In my opinion, a waitlist is one of the best tools to validate your startup idea or product. It helps you gauge interest and see how many people are excited about your solution. If there’s no hype or interest, you can pivot or abandon the project and try something else with minimal resources invested.

    A waitlist is the best tool for validating your startup—prove me wrong!
    byu/1017_frank inEntrepreneur



    Posted by 1017_frank

    3 Comments

    1. Kinda. Those guys on the waitlist handing you cash right off the bat is the best form of validation.

    2. DasMerowinger on

      WRONG!
      Take it from someone who launched a waitlist that got picked up by a popular newsletter and got hundreds of singups – including well-known VCs. People will easily give you their email address out of curiosity. It does not validate your startup. Please don’t be fooled by this!

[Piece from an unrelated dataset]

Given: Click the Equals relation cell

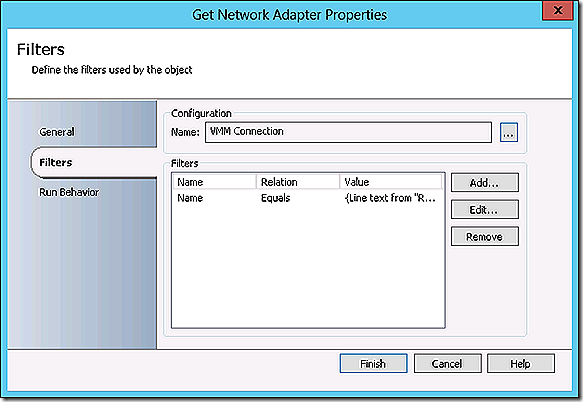Looking at the screenshot, I should coord(276,198).
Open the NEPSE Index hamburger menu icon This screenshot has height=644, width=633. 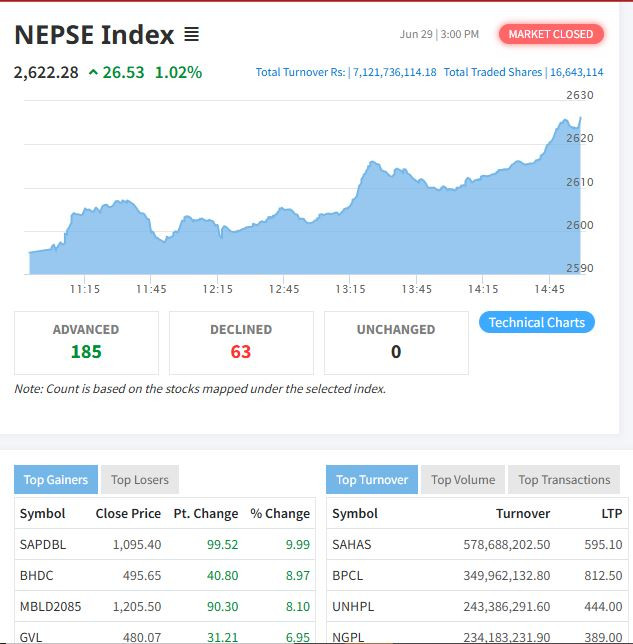point(191,35)
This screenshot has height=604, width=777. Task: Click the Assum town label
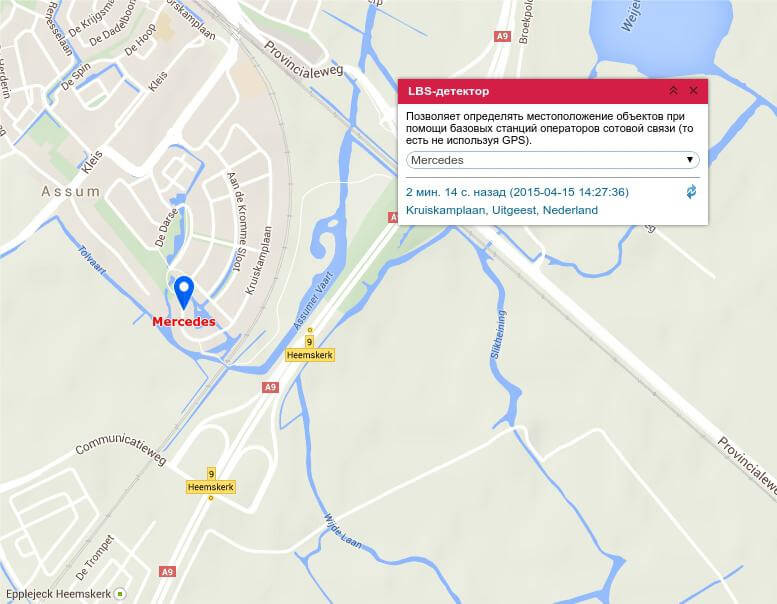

      When we finally launched our product, only a tiny fraction of the people who gave us their emails bothered to created an account.

      There’s a lot of work to do beyond just deploying a waitlist. You need to keep the people on the waitlist excited & informed on your progress. You need someone on your team with a strong social media game – which can be difficult if you have a small team. There are tactics you employ to make your waitlist go viral but that can suck your time away from actually building the startup.

      If you create a hot waitlist and don’t launch the product quickly enough, people will lose interest – we learned this the hard way. Of course, it depends on what you’re building but unless it’s an industry-defining product, people will move onto something new within a week.

      Another lesson I’ve learned from my experience is to actually meet your potential users in person if possible and talk to them. Build a personal relationship with them. And If you can, build an early version of your solution and let them try it as you continue to talk to them.

      I’m not saying waitlists are not worth building. I don’t think they are the best validation tool for your startup and they shouldn’t be relied upon. You need to speak to actual users and build fast.

    3. imo, it is a good, basic start. But not enough to validate your startup’s initial PMF.

      To get a better sense of your idea’s potential impact, I would have a short survey to the ones that have registered, to understand why they signed up and what their expectations are.